The Learning Phase is the structured conclusion of each activation. It occurs once — immediately after the Owner declares the end of the incident or crisis during a Situation Briefing. The team remains assembled to begin immediately.


## □ Step 15 — Debriefing
**Phase:** Learning · **Led by:** □ Facilitator

### ○ Owner
- [ ] Contribute immediate observations to the Debriefing while still assembled
- [ ] Answer the four guiding questions: what worked well, what did not, what should be different next time, where was the method not followed
- [ ] Ensure that all open objectives and remaining problems are explicitly handed over to the regular organization before the team disperses

### □ Facilitator
- [ ] Facilitate the Debriefing session; set the frame explicitly: this is a structural and methodological review, not a personal performance assessment
- [ ] Guide the team through the four guiding questions in sequence; ensure each team member contributes
- [ ] Capture all observations in written form — structured notes are sufficient
- [ ] Manage time: the Debriefing should not exceed 15–30 minutes; redirect discussions that shift into detailed analysis
- [ ] Ensure the documented output is preserved and available as input for the subsequent Structured Feedback

### ◇ Domain Owner
- [ ] Contribute domain-specific observations to the four guiding questions

### △ Supporter
- [ ] Contribute observations from assigned objective area to the four guiding questions

> **Done when:** All core team members have contributed immediate observations; key impressions about what worked and what did not are documented; initial improvement suggestions have been collected; documented output is available for the Structured Feedback.
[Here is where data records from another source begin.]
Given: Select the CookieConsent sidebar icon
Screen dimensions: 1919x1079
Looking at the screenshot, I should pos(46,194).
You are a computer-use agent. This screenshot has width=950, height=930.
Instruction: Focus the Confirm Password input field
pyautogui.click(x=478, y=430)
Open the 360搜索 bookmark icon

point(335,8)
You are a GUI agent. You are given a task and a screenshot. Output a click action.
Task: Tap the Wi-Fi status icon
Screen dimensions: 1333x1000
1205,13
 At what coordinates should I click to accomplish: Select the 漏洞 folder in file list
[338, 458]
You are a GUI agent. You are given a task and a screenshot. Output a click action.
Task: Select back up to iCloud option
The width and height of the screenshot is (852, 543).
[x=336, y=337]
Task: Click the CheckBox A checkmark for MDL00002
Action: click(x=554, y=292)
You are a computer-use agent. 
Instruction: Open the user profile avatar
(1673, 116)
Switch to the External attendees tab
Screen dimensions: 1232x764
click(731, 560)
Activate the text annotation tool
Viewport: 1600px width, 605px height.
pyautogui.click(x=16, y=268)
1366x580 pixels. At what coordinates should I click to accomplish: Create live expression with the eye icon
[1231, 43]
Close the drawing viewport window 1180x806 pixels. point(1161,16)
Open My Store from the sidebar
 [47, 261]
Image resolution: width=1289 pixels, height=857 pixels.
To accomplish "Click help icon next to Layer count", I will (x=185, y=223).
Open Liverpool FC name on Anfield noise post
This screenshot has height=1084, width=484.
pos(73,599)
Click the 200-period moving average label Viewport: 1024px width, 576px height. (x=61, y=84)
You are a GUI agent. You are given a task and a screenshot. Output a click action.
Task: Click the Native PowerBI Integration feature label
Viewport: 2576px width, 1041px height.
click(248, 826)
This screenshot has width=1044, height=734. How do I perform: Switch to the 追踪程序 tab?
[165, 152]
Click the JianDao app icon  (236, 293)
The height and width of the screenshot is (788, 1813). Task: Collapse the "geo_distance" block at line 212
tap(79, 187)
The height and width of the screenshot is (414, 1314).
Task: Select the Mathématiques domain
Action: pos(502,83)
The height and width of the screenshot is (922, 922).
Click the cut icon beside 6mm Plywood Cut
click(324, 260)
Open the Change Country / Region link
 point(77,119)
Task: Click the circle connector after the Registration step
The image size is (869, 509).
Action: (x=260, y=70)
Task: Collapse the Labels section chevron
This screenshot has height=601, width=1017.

## □ Step 16 — Structured Feedback
**Phase:** Learning · **Led by:** □ Facilitator

### ○ Owner
- [ ] Participate in the Structured Feedback session (typically within days of deactivation)
- [ ] Contribute to review of decisions: which decisions were made, on what basis, and with what outcome
- [ ] Accept ownership of improvement measures assigned to the Owner role

### □ Facilitator
- [ ] Facilitate or co-facilitate the Structured Feedback session; structure the review along the phases of the Problem-Solving P to ensure systematic coverage
- [ ] Ensure both strengths and weaknesses are addressed; redirect conversations that focus exclusively on failures
- [ ] Challenge vague improvement suggestions: each measure must specify what changes, who is responsible, and by when
- [ ] Ensure the documented output — including concrete improvement measures — is communicated to organizational leadership and the System Maintainer
- [ ] Verify that improvement measures are assigned to responsible persons and entered into a tracking mechanism

### ◇ Domain Owner
- [ ] Contribute to review of domain-level decisions, process adherence, and team effectiveness

### △ Supporter
- [ ] Contribute operational observations and accept ownership of improvement measures within assigned area

> **Done when:** The activation has been systematically reviewed across all phases; quality of decisions, process adherence, team and roles, tools, and preparation have been assessed; concrete improvement measures with ownership and deadlines are documented and communicated.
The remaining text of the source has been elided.